ENCINITAS — While many will be glued to the highs and lows of the NCAA Tournament, six friends will be competing in their own version of March Madness, Encinitas style.

In 2019, friends George Arrizabalaga, Jason Kreidman, Alex Nemet and others held their first “A Day of Madness,” in which the group surfs, runs a half marathon, completes a round of golf and skis the slopes, all in 24 hours.

Now, the group is at it again for its fourth event on March 19, starting with a round of surfing before competing in the Moonlight Beach Half Marathon. After the race and a round of golf, the group will hit the slopes for some night skiing at Mountain High Resort in Wrightwood.
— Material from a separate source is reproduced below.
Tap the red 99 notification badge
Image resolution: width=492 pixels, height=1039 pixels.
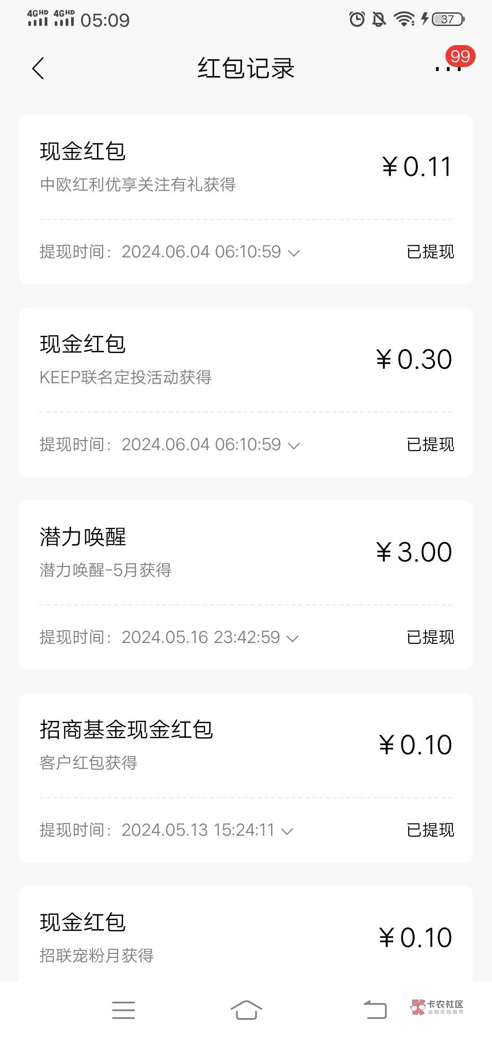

“Last year, six of us did it,” Kreidman said. “When guys are over 40, it’s not an easy thing to commit to. After I do it, I’m so glad we did it. I have tons of stories for the whole year. It’s like a little bit of bonding thing with these guys.”

The festivities began several years ago after Nemet, a 48-year-old ultramarathon runner and godfather of “A Day of Madness,” approached Kreidman about competing in the Moonlight Beach Half Marathon.

A group of friends stop for a photo on the slopes during a previous Day of Madness. Courtesy photo
A group of friends stop for a photo on the slopes during a previous Day of Madness. Courtesy photo

Kreidman, was reluctant at first but Nemet kept up his sales pitch. Soon, the six friends were planning logistics, and the group soon completed their first maddening experience.

“(Nemet) talked me into it, saying, ‘I like we should add to it so we can create this day of madness,’” Kreidman said. “We pulled this all off. It was just this crazy idea and so much fun.”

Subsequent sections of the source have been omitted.